Meningitis Assessment
- Nuchal Rigidity Check:
- Perform Brudzinski's Sign: Flexion of neck causes involuntary leg flexion.
- Perform Kernig's Sign: Inability to fully extend the leg when the hip is flexed.
- Potential Fatality: If untreated, meningitis can lead to severe complications and death.
Types of Stroke
Ischemic Stroke:
- Caused by a clot obstructing blood flow in the brain.
- Risk Factors: Hypertension, smoking, high cholesterol, over age 55.
- Signs: Hemiplegia, dysphasia, sensory loss, vision changes, left-right body deficit.
- Management: Use the acronym FAST (Face drooping, Arm weakness, Speech difficulties, Time to call emergency services).
- Time-sensitive treatment with tPA (Tissue Plasminogen Activator) may be given within a specific window post-symptom onset.
Hemorrhagic Stroke:
- Resulting from a ruptured blood vessel.
- Causes include hypertension, trauma, or aneurysm rupture.
- Management: No anticoagulants, monitor vital signs, adjust positioning to avoid increased ICP.
Seizures
- Types: Partial (simple/complex), Generalized (tonic-clonic, myoclonic, absence).
- Seizure Phases:
- Prodromal Phase: Warning signs such as feeling of impending doom.
- Ictal Phase: Active seizure phase; protect the patient from injury.
- Postictal Phase: Recovery period; confusion and lethargy are common.

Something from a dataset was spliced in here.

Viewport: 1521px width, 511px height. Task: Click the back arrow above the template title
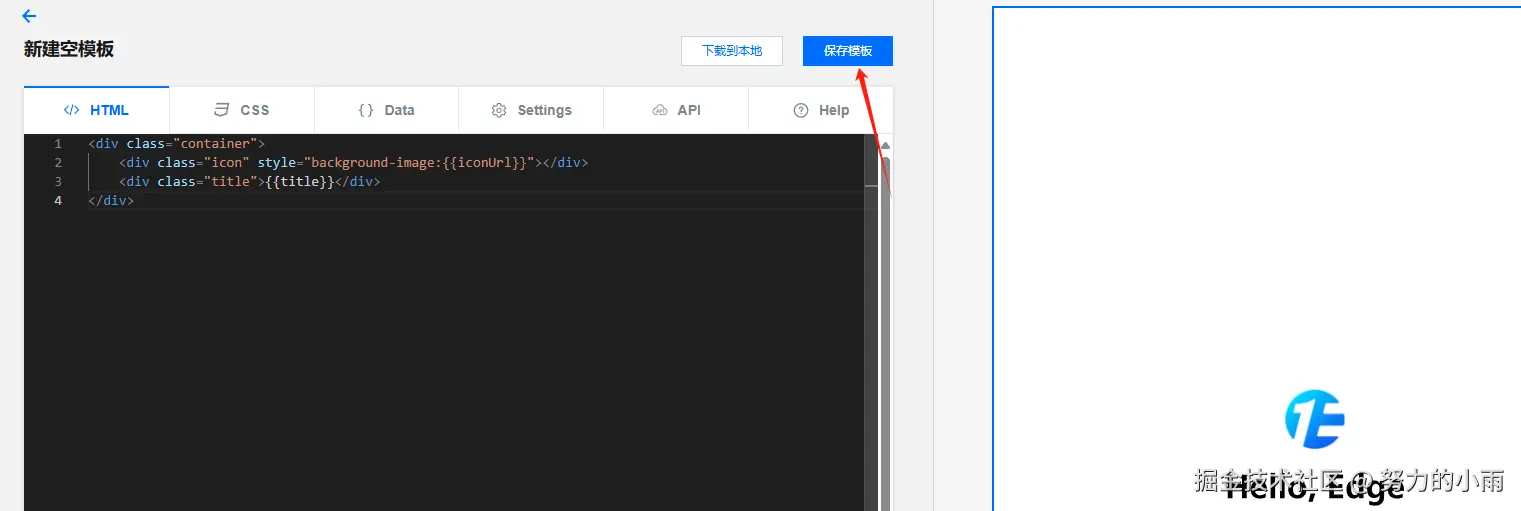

- Emergency Medications: Benzodiazepines (e.g., Lorazepam) to cease seizures.
Parkinson's Disease
- Pathophysiology: Loss of dopamine-producing cells leading to motor deficits.
- Symptoms: Resting tremors, shuffling gait, muscular rigidity, bradykinesia, postural instability.
- Diagnosis: At least two cardinal symptoms and asymmetrical presentation.
- Treatment: Medications (Levodopa and Dopamine agonists), implement safety precautions due to increased fall risk.
Multiple Sclerosis (MS)
- Pathophysiology: Demyelination of axons within the CNS.
- Symptoms during Exacerbation: Numbness, fatigue, weakness, visual disturbances, sphincter dysfunction.
- Diagnosis: MRI shows plaques in CNS; lumbar puncture reveals oligoclonal bands in CSF.
- Management: Corticosteroids for flare-ups, disease-modifying therapies (e.g., beta-interferons).
Myasthenia Gravis
- Description: Autoimmune disorder affecting neuromuscular transmission.
- Symptoms: Fluctuating muscle strength, ocular symptoms like ptosis, and weakness in interfacing.
- Diagnosis: Tensilon Test can be administered to assess muscle strength post-administration of Edrophonium.
Guillain-Barré Syndrome
- Pathophysiology: Characterized by acute, ascending paralysis.
- Symptoms: Recent viral infection history leading to progressive weakness; can cause respiratory failure.
- Management: Plasmapheresis or immunoglobulin therapy.
General Nursing Management for Stroke
- Immediate Actions: Assess airway and breathing.
- Monitoring: Use Glasgow Coma Scale (GCS) for neurological assessment; frequent reassessment is critical.
- Intervention Goals: Ensure patent airway, provide nutrition, monitor for aspiration precautions.
- Medications: Post-stroke, patients may require anticoagulants (if ischemic) or antiplatelet agents (Aspirin, Plavix).